Hace un par de semanas, conversando con un amigo fumador sobre lo que cada quien tiene en el humidor, que es un tema común entre fumadores, particularmente cuando no tienes ningún otro tema en común con ese fumador. Sin embargo, con este amigo fumador en específico sí tengo bastante en común: gusto por los carros, motorsport, música, entre otras cosas, pero siempre hay que hablar de tabaco también y le comenté que solamente me queda una unidad de un cigarro que me gusta bastante como fumada de diario: el Tatuaje Tattoo. Pues me dijo que a él le gusta bastante también y que tiene tiempo sin fumarlo y que me lo cambia por dos Nub, que a él no le gustan. Así que claro, hasta ahí llegó mi deseo por el Tatuaje y mi curiosidad por dos Nub que no he probado y de los cuales este es el primero.

Oliva es posiblemente una de las marcas más tradicionales del mercado, y de las que prácticamente todos sus productos son buenos. Por ello causaron un cierto revuelo cuando comenzaron a hacer el Nub, aunque este fue bajo otra marca que crearon especialmente con el propósito de estos cigarros de formato tan particular. No obstante, han usado el formato para otros productos de su línea Studio Tobac (Cain), así como algunos Serie V. Incluso, tanto se han diferenciado que para algunos fumadores son dos marcas separadas que no están relacionadas. La idea detrás del formato tan especial es que según Sam Leccia, quien era parte de la marca, si a partir de la mitad del cigarro es su mejor momento, vamos a crear un cigarro que sea a partir de la mitad solamente.

Aunque Nub no tiene muchísimos productos y creo que he fumado los principales: Connecticut, Cameroon, Habano y Sun Grown (que creo que es el mismo Habano con nombre distinto), el Maduro no lo tenía en el radar y mucho menos el Doble Maduro, que tengo en el humidor, pero resulta que es uno de los primeros productos que hicieron. Para este Maduro han decidido usar una capa brasileña sobre capote y tripa nicaragüenses, en donde la capa se ve bastante atractiva, uniforme y sin aparentes decoloraciones y con aromas a chocolate y paja, mientras que la calada en frío presenta paja apenas y una nota más suave de chocolate, que son básicamente los mismos aromas de la capa, lo cual podríamos decir que se complementa o que simplemente no lo estoy probando bien. Pero será encendido que pueda diferenciarlo mejor.

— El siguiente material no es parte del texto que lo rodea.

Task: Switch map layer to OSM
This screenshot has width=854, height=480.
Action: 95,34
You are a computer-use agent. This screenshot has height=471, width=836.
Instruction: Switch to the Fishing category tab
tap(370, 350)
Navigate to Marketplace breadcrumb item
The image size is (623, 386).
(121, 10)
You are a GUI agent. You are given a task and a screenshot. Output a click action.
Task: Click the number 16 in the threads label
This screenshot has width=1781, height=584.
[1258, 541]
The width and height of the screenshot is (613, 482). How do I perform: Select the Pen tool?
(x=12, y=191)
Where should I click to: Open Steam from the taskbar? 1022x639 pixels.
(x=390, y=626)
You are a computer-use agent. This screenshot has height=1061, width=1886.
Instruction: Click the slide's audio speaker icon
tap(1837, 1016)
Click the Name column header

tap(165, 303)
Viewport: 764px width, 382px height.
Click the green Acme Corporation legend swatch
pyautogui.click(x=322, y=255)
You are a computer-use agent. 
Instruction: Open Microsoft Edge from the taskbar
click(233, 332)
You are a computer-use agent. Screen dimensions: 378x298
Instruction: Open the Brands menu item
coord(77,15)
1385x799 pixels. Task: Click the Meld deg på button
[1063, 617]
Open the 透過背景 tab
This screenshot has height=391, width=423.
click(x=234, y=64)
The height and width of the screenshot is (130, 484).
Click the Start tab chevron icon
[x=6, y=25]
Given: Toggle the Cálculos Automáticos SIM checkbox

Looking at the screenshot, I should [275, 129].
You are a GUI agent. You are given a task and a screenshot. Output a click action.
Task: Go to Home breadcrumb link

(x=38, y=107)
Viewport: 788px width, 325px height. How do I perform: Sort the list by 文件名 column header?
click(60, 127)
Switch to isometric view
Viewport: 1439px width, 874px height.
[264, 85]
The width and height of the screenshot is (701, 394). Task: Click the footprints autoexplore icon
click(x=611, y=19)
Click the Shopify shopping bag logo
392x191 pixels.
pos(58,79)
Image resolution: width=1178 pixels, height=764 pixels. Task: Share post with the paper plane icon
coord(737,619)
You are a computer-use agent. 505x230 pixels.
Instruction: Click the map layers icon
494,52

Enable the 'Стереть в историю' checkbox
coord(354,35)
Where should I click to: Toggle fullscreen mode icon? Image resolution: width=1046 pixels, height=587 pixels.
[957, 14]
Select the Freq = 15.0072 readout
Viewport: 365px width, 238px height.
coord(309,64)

Sabiendo que me esperaba un cigarro de origen nicaragüense y de una gran mayoría de hojas nicaragüenses, sabía que me iba a tocar una intensidad picante bastante destacada y fue exactamente eso lo que me recibió en la fumada. Pero el cigarro es de capa madura y como tal, destaca sabores a café y chocolate, casi todos en la misma proporción pero claro, la pimienta es el sabor más agresivo de esos tres y por ello se siente más fuerte. Pero al cabo de la mitad del tercio ya comienza a equilibrarse en los sabores e incluso hay unos más de cuero y tierra, mientras que la pimienta sigue teniendo una posición principal, sobre todo en el retrogusto, que comparte con una ligera nota de cuero.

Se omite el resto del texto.